同居在洛城 几番洛园情 (下)(图)
(亚洲外海外最大的中国园林:流芳园)
年轻时的日子,就像是魔术师手中的一段时光一样,光怪陆离中翻转着花样年华。
虽说是展卷之际解爱玲,可掩卷之余,就不免为她在此生活了23年的LA,感到委屈了,可又不知究竟是委屈在哪里。——那时候的我,对这座城市的了解可谓凤毛麟角,聊胜于无,若较起真儿的话,还真是“城惶城恐”。
——想跟人“犟嘴”是一回事,能跟人“犟嘴”是另一回事。给城市“平反”,同给人平反一样,不但要有野心,还要有实力。
青春的激情总是带着反叛的燥热。一片忤逆的心理,在怀里闷了一阵子后,出来时便可能是个十万八千里的大翻转,——更确切地说是,是“大反转”,与初衷南辕北辙。——不知道从哪天开始,我便忘了去书架上倒腾那套装帧娟秀的张氏全集,任其于上接灰落尘;而人一得空,就把那本“Thomas Guide”的地图册往车里一扔,然后驾着那辆常在半路上跟我“翻脸闹罢工”的旧跑车,在洛杉矶走街串巷地转悠起来。
好在那时候,我已洋插队了一些时日,高楼有多摩天,人群有多拥挤,已经不再是我用来衡量城市的指标。——没有多久便发现,虽然作为大都市,洛杉矶缺少纽约芝加哥北京上海一般的繁华,但它却像个身着布衣的阔佬一样,朴素的外表下,深藏着实力。
就从举世皆知的“两梦”开始吧,——“梦幻乐园”迪斯尼和“梦工厂”好莱坞,如两枚耀眼的LOGO一般,让“洛大佬”那朴素的外衣上,精彩地闪亮起来。人们在说起它们时,常会用“文化产业”之类的摩登词来赞叹着,而在我眼里,那不过是洋鬼子们“贪玩儿”玩出来的“大名堂”,太大太多了,自己玩不过来,就拿出来让全世界的人跟着一起玩,——当然,要付上价钱不菲的“大玩票”,才能让你“玩儿去”。
——不过说真的,因为每年有上千万的人从世界各地蜂拥而来,将“梦境”挤成了“闹市”,所以对我这个更喜欢找块地儿“压马路”的人来说,“两梦”是去了一次就不想再去的地方。
倒是那些边边角角的僻静之地,像暗藏在粗衣素服里的玉翠珠玑一样,吸引着我到处“摸索”。
首先让我在天使之城“连连失足”的,是上百家星罗棋布的博物馆和美术馆,其中包括中、日、韩等少数族裔的移民历史博物馆,——它们是这座城市对少数族裔的胸怀和体贴。

__任务指令 1__. 请将关于洛杉矶的这篇散文中自“好在那时候,我已洋插队了一些”起至“是去了一次就不想再去的地方。”止（含首尾）的部分重写一遍，并将其中的“迪斯尼”替换为“迪士尼”。

用于定位所显示项目的记录

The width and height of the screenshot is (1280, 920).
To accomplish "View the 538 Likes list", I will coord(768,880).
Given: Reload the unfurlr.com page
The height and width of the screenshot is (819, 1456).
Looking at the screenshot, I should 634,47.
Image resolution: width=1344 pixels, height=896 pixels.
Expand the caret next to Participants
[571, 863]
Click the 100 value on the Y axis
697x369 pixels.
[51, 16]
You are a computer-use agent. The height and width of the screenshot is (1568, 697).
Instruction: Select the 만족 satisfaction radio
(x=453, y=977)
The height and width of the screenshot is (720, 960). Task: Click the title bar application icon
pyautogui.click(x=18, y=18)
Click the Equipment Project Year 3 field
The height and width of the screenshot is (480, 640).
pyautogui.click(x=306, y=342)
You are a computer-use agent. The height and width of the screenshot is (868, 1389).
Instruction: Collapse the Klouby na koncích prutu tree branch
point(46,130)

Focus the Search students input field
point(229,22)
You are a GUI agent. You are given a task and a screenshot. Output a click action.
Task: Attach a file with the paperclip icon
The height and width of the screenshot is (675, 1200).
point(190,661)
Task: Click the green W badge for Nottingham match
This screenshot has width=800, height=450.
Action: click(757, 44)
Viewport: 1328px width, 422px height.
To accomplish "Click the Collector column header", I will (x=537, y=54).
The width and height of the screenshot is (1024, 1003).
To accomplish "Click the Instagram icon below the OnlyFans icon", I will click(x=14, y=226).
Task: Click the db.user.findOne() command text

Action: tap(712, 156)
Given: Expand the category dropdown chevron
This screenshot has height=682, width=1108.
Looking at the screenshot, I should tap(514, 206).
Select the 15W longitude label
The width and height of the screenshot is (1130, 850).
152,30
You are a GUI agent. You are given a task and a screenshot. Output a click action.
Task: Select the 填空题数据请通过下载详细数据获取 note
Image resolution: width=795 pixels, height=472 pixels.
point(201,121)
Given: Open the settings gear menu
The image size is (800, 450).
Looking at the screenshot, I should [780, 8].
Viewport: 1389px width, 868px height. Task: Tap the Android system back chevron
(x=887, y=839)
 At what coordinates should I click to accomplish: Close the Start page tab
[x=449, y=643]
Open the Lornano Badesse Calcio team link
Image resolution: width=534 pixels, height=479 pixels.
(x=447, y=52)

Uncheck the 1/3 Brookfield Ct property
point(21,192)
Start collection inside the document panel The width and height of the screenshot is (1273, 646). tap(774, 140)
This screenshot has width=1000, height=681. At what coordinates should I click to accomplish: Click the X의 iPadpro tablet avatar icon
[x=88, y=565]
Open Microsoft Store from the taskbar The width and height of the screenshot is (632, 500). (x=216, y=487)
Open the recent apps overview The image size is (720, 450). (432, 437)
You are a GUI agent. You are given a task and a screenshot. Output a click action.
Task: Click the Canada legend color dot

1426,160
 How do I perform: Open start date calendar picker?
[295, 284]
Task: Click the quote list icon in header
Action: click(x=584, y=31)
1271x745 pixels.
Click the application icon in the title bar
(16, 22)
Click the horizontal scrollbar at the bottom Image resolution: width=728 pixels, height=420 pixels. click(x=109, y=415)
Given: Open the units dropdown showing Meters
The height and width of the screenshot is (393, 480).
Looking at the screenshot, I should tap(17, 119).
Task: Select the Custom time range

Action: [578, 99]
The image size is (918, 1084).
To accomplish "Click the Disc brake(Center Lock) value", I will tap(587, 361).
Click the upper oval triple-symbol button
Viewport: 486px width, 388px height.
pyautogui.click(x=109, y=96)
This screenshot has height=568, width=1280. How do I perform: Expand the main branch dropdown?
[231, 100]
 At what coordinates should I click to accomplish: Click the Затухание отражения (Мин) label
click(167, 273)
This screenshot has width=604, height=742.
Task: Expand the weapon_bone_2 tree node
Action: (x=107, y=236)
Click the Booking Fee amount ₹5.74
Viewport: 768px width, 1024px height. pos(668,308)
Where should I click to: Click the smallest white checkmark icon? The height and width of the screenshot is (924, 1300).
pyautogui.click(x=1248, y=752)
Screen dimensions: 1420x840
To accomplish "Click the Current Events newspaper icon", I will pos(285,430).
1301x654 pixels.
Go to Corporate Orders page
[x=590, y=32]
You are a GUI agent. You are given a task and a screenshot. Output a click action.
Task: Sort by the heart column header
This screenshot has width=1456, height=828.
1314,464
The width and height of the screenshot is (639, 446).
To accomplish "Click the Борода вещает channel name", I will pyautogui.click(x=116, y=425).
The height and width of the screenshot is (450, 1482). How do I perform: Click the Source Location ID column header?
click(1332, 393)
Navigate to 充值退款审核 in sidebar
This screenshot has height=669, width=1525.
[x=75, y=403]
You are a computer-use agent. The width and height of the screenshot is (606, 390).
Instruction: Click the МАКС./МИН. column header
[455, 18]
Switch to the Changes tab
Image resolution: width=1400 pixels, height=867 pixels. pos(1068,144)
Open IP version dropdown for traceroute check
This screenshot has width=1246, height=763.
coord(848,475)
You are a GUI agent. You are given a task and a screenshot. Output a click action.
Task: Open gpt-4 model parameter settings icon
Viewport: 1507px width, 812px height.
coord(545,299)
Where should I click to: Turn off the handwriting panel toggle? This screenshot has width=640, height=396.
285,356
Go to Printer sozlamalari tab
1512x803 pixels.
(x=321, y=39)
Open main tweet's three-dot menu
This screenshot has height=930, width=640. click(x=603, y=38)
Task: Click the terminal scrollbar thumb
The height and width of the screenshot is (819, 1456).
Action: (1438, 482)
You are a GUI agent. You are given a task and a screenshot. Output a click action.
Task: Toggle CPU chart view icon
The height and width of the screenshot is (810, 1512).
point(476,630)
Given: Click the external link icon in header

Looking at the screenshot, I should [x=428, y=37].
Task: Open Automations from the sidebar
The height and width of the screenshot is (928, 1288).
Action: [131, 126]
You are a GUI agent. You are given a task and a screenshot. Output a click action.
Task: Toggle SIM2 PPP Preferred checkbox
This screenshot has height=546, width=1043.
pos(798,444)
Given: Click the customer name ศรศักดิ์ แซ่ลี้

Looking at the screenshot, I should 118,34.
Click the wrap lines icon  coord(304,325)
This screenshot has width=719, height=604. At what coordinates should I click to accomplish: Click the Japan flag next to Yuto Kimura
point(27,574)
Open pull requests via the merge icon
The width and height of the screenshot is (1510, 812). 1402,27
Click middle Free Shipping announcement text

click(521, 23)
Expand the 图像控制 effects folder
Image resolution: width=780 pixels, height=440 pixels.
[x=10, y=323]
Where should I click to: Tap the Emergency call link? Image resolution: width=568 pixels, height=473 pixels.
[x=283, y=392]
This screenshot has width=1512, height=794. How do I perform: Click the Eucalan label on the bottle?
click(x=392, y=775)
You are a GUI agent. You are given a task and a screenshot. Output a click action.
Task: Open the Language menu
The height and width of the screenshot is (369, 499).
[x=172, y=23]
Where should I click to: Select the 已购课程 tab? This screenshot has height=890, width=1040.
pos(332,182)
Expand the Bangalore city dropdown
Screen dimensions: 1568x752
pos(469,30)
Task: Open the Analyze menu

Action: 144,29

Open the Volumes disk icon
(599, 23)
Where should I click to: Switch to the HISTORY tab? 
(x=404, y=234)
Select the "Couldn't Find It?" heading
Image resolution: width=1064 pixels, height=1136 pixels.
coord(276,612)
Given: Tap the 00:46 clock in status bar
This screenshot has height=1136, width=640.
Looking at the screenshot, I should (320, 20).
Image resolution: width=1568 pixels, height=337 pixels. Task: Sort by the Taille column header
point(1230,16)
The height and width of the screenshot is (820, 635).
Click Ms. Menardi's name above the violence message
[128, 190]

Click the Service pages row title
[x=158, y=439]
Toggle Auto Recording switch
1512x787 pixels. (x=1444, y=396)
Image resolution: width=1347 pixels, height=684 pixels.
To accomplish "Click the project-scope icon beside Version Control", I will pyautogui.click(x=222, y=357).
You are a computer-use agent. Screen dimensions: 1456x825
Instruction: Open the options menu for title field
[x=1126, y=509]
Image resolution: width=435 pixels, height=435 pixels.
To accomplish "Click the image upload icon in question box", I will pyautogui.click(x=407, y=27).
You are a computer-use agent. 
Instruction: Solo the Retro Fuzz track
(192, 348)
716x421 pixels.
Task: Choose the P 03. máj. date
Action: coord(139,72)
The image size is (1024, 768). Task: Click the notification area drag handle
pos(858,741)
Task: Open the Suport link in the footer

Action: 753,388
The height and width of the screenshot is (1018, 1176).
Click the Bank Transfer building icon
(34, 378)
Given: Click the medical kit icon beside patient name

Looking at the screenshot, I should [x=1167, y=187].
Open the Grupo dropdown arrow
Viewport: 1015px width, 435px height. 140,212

__任务指令 2__. 请列出记录中含有字符串“computer”的每一行。

__正确答案 1__.
好在那时候,我已洋插队了一些时日,高楼有多摩天,人群有多拥挤,已经不再是我用来衡量城市的指标。——没有多久便发现,虽然作为大都市,洛杉矶缺少纽约芝加哥北京上海一般的繁华,但它却像个身着布衣的阔佬一样,朴素的外表下,深藏着实力。
就从举世皆知的“两梦”开始吧,——“梦幻乐园”迪士尼和“梦工厂”好莱坞,如两枚耀眼的LOGO一般,让“洛大佬”那朴素的外衣上,精彩地闪亮起来。人们在说起它们时,常会用“文化产业”之类的摩登词来赞叹着,而在我眼里,那不过是洋鬼子们“贪玩儿”玩出来的“大名堂”,太大太多了,自己玩不过来,就拿出来让全世界的人跟着一起玩,——当然,要付上价钱不菲的“大玩票”,才能让你“玩儿去”。
——不过说真的,因为每年有上千万的人从世界各地蜂拥而来,将“梦境”挤成了“闹市”,所以对我这个更喜欢找块地儿“压马路”的人来说,“两梦”是去了一次就不想再去的地方。

__正确答案 2__.
You are a computer-use agent. The height and width of the screenshot is (1568, 697).
You are a computer-use agent. The height and width of the screenshot is (868, 1389).
You are a computer-use agent. The width and height of the screenshot is (606, 390).
You are a computer-use agent. Screen dimensions: 1456x825
You are a computer-use agent. 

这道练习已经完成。